Publié : 6h00 par Alicia Méchin
Qui n’a jamais plié une crêpe avant de la déguster ? Ce geste simple du quotidien cache pourtant un phénomène physique complexe.
Tom Marzin, un physicien de l'Université Cornell, dans l'État de New York, s’est récemment intéressé à cette question, alors qu'il était en vacances dans sa région natale, la Bretagne. Et plus précisément à cette question : combien de fois peut-on plier une crêpe avant qu’elle ne refuse de rester pliée ?
Car derrière cette interrogation se trouve un véritable problème de mécanique. Lorsqu’une crêpe est repliée sur elle-même, deux forces s’affrontent. D’un côté, la gravité tend à maintenir le pli en place en faisant peser la partie repliée vers le bas. De l’autre, l’élasticité de la pâte agit comme un ressort et cherche à redonner à la crêpe sa forme initiale.
Pour comprendre ce comportement, les scientifiques ont développé un modèle reposant sur une grandeur appelée « longueur élasto-gravitationnelle ». Celle-ci dépend notamment de l’épaisseur, de la densité et de la rigidité de la crêpe. Cette mesure permet de prédire si un pli sera stable ou s’il se défera spontanément.
Les résultats montrent qu’il existe une règle universelle. Lorsque la longueur du segment replié dépasse environ 1,6 fois cette longueur caractéristique, le pli reste en place. En dessous de ce seuil, l’élasticité l’emporte et la crêpe tend à se déplier. Grâce à cette équation, les chercheurs peuvent estimer le nombre maximal de plis qu’une crêpe peut supporter.

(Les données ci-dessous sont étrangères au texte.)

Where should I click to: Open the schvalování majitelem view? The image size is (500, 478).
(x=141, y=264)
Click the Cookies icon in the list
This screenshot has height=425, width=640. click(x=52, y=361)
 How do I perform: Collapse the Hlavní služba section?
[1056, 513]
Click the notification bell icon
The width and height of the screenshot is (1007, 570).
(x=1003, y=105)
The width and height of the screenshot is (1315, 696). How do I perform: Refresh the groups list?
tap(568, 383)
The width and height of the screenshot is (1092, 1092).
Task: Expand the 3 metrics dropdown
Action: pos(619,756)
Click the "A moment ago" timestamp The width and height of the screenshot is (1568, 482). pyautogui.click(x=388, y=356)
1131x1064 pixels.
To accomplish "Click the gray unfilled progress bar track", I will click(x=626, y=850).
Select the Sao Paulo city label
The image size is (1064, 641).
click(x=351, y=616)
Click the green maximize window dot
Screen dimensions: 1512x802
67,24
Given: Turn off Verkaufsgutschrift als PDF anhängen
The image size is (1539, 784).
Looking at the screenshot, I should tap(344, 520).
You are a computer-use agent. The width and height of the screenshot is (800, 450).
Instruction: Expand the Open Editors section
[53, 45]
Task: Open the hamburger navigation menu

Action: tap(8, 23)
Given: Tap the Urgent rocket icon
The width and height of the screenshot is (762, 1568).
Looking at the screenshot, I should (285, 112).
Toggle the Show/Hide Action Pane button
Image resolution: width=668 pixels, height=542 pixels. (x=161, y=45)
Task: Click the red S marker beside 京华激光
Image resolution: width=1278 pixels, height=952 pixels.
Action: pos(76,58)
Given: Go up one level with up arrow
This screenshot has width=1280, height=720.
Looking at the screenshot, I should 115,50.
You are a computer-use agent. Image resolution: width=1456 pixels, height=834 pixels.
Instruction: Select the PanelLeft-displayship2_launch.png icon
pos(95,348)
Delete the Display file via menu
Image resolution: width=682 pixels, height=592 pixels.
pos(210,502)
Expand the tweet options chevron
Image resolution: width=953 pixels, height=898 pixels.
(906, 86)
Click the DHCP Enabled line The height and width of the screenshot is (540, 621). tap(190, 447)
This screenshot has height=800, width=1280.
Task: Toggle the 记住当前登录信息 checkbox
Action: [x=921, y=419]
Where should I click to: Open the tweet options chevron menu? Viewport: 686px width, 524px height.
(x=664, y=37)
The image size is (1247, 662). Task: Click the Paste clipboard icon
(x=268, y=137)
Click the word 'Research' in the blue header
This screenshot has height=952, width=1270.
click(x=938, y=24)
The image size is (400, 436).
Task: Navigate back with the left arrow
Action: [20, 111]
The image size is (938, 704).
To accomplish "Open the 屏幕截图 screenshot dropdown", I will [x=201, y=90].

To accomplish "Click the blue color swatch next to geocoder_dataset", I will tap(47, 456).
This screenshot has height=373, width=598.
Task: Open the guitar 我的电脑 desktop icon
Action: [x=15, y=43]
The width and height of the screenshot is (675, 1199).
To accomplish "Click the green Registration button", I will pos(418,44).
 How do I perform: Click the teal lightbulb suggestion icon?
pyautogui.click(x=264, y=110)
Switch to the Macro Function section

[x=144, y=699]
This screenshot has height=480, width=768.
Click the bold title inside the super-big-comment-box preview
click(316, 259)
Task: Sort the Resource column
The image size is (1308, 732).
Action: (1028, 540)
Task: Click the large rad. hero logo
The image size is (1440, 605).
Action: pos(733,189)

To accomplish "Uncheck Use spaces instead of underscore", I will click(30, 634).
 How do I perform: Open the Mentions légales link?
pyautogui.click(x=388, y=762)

Selon les modèles théoriques, une crêpe classique peut généralement être pliée environ quatre fois avant d’atteindre sa limite. Au-delà, sa géométrie et ses propriétés mécaniques rendent le pliage de plus en plus difficile.
Au-delà de l’anecdote gourmande, cette étude pourrait avoir des applications bien plus larges. Les mêmes principes physiques interviennent dans le pliage de matériaux souples utilisés en ingénierie, dans les structures déployables ou encore dans certains dispositifs spatiaux. Ainsi, en cherchant à comprendre le comportement d’une simple crêpe, les chercheurs apportent aussi de nouvelles connaissances sur la manière dont les matériaux flexibles se plient, se déploient et résistent aux contraintes du monde réel.